▸ **Requirement**: Write out all of the data again, precisely as it appears.

*** Begin section ***

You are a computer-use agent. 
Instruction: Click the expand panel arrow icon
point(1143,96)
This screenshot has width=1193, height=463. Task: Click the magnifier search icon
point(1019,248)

*** End section ***

▸ **Reply**:
You are a computer-use agent. 
Instruction: Click the expand panel arrow icon
point(1143,96)
This screenshot has width=1193, height=463. Task: Click the magnifier search icon
point(1019,248)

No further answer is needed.